>>>>

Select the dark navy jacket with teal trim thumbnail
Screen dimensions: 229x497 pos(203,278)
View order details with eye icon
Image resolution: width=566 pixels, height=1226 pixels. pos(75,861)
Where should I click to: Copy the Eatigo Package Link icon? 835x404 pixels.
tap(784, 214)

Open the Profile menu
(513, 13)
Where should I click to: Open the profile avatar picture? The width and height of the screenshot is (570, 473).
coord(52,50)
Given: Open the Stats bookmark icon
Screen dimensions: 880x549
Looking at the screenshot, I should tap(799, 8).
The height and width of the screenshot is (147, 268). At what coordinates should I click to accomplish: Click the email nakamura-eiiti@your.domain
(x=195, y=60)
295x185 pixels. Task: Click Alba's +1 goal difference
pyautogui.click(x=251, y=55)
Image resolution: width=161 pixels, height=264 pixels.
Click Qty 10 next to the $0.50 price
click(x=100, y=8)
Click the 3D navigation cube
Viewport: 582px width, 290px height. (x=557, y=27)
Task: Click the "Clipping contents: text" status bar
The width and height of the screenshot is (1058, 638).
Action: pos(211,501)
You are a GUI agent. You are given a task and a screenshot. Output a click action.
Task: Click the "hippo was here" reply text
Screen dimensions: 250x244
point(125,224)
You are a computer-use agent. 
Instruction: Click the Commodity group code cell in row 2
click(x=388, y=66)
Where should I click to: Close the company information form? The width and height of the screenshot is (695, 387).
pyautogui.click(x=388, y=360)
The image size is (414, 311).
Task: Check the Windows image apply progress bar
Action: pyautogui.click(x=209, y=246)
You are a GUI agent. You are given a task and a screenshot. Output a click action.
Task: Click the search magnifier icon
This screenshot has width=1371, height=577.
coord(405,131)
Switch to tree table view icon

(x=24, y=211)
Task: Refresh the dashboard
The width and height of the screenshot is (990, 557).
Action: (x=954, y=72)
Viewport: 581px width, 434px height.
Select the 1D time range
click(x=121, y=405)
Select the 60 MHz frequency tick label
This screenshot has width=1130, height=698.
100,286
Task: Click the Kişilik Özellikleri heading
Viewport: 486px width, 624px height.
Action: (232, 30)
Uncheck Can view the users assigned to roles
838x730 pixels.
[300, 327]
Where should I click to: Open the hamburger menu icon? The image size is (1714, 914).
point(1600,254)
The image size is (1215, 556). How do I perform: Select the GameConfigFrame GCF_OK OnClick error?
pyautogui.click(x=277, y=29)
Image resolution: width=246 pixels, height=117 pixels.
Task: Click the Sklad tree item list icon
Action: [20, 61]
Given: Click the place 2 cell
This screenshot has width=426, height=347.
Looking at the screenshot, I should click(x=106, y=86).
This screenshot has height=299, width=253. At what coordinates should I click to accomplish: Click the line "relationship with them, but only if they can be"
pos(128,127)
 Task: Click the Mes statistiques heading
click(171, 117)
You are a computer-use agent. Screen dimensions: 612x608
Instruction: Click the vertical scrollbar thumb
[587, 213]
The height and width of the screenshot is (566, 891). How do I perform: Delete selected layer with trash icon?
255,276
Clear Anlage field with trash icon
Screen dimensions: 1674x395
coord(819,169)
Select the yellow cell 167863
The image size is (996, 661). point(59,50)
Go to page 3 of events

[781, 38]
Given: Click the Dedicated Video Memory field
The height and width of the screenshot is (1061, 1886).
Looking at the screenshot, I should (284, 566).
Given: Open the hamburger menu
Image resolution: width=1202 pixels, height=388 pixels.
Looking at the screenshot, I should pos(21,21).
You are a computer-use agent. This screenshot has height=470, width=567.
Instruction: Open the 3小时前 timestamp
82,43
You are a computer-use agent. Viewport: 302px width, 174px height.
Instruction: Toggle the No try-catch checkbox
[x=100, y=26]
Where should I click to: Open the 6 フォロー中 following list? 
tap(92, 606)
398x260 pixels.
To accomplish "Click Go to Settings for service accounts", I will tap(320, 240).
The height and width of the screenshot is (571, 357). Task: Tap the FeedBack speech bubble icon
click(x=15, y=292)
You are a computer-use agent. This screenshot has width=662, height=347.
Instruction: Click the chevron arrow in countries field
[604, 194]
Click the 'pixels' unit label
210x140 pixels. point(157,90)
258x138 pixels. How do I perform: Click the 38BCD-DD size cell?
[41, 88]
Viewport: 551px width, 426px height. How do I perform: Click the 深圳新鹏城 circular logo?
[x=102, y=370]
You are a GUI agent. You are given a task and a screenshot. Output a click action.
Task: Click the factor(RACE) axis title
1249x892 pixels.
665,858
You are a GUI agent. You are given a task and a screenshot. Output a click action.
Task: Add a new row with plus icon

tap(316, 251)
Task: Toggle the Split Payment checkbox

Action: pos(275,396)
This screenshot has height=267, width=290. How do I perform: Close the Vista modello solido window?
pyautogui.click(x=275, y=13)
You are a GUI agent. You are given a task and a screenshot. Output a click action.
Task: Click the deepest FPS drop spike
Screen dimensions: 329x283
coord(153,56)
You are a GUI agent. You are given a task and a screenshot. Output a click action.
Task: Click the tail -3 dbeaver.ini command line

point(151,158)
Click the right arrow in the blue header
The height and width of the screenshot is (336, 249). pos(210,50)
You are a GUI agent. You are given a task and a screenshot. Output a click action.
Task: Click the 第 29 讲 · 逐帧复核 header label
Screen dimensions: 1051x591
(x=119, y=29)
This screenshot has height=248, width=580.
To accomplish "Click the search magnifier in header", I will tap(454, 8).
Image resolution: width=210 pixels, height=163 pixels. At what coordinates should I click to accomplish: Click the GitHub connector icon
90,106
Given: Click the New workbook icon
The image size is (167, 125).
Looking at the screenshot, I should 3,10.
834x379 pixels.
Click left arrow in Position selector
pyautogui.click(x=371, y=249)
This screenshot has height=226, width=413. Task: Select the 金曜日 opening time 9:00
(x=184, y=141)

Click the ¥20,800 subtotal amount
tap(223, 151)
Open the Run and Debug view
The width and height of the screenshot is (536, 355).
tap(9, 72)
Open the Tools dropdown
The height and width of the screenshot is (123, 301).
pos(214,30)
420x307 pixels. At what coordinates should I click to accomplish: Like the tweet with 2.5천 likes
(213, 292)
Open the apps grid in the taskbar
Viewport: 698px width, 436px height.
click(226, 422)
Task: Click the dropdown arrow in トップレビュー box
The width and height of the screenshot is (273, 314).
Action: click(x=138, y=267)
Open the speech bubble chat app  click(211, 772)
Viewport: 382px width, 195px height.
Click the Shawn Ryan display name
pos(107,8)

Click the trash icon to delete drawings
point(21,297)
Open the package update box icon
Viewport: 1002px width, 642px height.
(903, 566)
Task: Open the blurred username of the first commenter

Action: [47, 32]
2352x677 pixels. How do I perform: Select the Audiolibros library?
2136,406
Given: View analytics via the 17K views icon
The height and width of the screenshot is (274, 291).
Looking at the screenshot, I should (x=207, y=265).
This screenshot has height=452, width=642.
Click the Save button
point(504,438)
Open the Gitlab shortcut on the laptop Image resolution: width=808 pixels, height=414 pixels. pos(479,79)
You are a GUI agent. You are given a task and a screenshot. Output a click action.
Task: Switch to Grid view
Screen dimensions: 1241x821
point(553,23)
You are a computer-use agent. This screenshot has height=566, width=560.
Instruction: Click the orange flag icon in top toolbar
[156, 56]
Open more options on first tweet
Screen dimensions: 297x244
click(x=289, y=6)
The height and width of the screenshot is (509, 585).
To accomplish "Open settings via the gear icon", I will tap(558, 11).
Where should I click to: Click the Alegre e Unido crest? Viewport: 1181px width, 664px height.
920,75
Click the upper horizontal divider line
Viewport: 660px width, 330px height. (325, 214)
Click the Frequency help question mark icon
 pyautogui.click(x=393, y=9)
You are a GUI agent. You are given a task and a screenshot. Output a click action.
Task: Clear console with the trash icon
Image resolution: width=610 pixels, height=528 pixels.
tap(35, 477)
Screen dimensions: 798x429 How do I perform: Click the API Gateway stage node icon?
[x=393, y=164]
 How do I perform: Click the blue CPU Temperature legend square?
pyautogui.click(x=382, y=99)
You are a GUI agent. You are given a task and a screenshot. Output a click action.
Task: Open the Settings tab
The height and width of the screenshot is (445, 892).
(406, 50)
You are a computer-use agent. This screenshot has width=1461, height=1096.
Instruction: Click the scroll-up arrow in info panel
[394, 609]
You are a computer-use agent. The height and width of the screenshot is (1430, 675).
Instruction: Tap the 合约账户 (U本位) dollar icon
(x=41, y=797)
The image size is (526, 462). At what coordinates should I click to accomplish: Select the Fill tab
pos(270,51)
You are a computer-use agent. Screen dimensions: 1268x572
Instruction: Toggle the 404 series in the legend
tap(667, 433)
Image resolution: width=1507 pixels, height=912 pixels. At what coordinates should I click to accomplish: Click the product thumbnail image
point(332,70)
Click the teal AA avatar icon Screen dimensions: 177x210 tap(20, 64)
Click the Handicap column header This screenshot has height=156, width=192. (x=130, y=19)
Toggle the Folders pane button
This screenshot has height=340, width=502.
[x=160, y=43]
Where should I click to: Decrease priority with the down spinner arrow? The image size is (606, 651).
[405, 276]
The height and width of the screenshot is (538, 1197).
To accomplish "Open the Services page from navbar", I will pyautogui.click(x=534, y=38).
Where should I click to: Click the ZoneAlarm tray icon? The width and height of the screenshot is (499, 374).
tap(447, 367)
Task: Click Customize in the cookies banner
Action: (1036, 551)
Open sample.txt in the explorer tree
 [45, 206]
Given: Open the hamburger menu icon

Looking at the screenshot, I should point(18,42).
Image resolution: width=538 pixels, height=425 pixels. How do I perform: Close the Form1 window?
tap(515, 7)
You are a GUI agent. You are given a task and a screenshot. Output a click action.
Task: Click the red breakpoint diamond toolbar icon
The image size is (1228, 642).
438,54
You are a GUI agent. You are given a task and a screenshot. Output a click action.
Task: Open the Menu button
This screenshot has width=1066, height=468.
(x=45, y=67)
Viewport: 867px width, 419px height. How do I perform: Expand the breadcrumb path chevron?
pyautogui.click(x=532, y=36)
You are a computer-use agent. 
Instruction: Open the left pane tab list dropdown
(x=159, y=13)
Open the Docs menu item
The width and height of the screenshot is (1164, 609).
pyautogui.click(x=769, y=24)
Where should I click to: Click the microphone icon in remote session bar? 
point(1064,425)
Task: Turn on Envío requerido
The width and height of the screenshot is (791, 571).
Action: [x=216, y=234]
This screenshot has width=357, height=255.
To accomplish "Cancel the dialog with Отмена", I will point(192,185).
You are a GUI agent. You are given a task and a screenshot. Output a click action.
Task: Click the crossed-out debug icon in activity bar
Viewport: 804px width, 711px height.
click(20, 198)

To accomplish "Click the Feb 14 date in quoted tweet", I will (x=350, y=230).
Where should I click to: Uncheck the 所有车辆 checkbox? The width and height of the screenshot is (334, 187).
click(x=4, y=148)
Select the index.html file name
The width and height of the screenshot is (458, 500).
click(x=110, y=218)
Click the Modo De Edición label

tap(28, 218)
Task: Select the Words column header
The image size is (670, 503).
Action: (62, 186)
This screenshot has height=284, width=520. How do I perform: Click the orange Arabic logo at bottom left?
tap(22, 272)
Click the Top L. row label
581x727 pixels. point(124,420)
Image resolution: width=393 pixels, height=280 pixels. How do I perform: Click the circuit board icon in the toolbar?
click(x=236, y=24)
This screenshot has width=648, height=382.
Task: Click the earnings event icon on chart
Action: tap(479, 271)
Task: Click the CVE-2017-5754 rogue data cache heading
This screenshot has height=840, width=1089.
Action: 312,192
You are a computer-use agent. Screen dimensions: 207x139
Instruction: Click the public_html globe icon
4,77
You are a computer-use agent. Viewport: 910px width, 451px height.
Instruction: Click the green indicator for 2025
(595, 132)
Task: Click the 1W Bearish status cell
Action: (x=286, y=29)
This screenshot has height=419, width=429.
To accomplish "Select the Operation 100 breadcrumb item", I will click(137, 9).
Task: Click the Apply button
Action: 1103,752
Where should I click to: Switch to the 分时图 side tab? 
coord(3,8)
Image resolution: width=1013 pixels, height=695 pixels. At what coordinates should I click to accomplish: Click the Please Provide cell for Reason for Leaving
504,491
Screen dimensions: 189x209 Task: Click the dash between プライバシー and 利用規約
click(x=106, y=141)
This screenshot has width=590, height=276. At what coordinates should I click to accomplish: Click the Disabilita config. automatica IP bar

<<<<

● **YOUR TASK**: Give back exactly the lines of the listing above that run from the line with "Task: Click the red" to the line with "Task: Turn on Envío requerido", inclusive.

● **SOLUTION FOR THIS PROBLEM**:
Task: Click the red breakpoint diamond toolbar icon
The image size is (1228, 642).
438,54
You are a GUI agent. You are given a task and a screenshot. Output a click action.
Task: Open the Menu button
This screenshot has width=1066, height=468.
(x=45, y=67)
Viewport: 867px width, 419px height. How do I perform: Expand the breadcrumb path chevron?
pyautogui.click(x=532, y=36)
You are a computer-use agent. 
Instruction: Open the left pane tab list dropdown
(x=159, y=13)
Open the Docs menu item
The width and height of the screenshot is (1164, 609).
pyautogui.click(x=769, y=24)
Where should I click to: Click the microphone icon in remote session bar? 
point(1064,425)
Task: Turn on Envío requerido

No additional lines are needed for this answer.